Directive 1
In the post about technical discussions, what distinguished Angular from other code bases according to the engineer?
Directive 2
Write a continuation of the post about technical discussions, starting after its last sentence.

Text extract
Begin

By the way, I *do* object to the implicit idea that technical (and possibly
"scientific" or "math" too?) discussions are likely to lack substance,

I had a lovely discussion with a bright engineer recently about a very
explicit code project, Angular.  Certainly a detailed discussion of its
"code" and "architecture" would be boring to all but those interested in
Angular.

But then a lovely distinction was made: that Angular was different from
other code bases by being a framework for building "Domain Specific
Languages".

Again, I don't expect folks to grasp the down and dirty here, but suffice
it to say the DSL comment raised the tech talk to a much more subtle level,
pulled me out of the bits, and we did have a conversation about it later.

So lets try to not have too many assumptions here about content.  I can
delete conversations easily if I find them annoying.

End

Material
Begin

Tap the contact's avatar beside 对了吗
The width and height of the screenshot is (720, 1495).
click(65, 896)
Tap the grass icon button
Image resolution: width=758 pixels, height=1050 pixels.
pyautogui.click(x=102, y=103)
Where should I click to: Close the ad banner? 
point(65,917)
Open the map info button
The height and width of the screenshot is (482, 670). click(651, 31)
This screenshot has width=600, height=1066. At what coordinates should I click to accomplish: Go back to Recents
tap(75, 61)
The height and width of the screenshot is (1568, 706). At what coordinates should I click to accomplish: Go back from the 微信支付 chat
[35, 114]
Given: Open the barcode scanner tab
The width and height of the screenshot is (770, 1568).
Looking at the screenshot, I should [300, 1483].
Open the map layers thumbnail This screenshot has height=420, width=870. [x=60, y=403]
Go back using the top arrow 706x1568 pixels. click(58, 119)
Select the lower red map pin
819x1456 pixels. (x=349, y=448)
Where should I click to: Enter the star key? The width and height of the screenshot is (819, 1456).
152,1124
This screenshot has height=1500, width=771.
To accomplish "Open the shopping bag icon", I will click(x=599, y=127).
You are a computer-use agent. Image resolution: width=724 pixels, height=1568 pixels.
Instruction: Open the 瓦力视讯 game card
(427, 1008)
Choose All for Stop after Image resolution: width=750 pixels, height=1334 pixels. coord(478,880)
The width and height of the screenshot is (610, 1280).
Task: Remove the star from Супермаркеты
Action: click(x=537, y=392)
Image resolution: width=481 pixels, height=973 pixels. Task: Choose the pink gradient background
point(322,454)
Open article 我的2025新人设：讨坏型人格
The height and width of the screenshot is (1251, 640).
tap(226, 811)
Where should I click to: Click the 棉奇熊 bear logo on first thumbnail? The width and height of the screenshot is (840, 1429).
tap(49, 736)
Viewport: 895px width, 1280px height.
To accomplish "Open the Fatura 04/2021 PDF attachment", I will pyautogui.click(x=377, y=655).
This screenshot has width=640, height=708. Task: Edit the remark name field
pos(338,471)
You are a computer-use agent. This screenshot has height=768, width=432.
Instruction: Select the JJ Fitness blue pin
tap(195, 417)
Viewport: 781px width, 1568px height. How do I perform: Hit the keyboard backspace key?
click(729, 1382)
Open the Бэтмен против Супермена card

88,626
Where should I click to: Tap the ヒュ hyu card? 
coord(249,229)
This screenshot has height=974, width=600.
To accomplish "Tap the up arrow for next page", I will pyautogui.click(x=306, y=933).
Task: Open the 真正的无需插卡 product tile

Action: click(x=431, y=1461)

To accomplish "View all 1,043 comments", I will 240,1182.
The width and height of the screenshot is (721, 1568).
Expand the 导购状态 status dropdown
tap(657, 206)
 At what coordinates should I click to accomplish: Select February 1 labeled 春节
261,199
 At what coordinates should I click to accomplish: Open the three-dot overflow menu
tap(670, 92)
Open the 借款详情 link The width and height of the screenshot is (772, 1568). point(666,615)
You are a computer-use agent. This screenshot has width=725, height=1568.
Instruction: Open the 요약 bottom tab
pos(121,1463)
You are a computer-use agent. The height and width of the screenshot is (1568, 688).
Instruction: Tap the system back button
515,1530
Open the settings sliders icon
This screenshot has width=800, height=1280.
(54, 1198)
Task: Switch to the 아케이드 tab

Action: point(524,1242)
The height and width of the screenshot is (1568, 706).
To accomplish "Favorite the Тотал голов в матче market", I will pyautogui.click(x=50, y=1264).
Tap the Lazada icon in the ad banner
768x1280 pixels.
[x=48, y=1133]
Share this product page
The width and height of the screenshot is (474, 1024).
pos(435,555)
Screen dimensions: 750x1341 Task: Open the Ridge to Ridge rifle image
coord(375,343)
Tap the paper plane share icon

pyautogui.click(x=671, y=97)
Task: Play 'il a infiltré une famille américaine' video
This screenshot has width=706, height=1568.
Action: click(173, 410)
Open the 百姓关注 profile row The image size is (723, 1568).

End

Written response 1
Angular is a framework for building "Domain Specific Languages."

Written response 2
   -- Owen


On Sun, Jan 26, 2014 at 4:16 PM, Owen Densmore <[email protected]> wrote:

> Well, if you were to read the content of the thread, it reminds me of an 
> occasional
>> theme that also occurs here.  It's the notion that conversations about
>> philosophy are stupid and technical topics are substantive.
>
>
> As a possible target of having that sentiment, I'd like to be clear that I
> don't hold it.
>
> What I do object to are the traps of:
> - Deadly Embrace: The idea that if we only go at it long enough, we'll
> agree somehow.  In math, convergence.  Judging from the length of this type
> of thread, I think they are divergent.
> - Semantic Arguments: Endless fine points on the meaning of the words and
> goal of the conversation.
> - Ill Defined: This actually is less a problem as we tend to notice the
> ill defined discussions and correct.  But it is annoying.  As I am :)
> - TL;DR: I'd prefer long posts to be in two parts, as is becoming standard
> on the web: summarize in a paragraph or two the core of the discussion,
> followed by "TL;DR" (Too Long; Didn't Read), followed by the detail,
> especially when difficult to separate the wheat from the chaff.
>
> There, that's not so bad is it?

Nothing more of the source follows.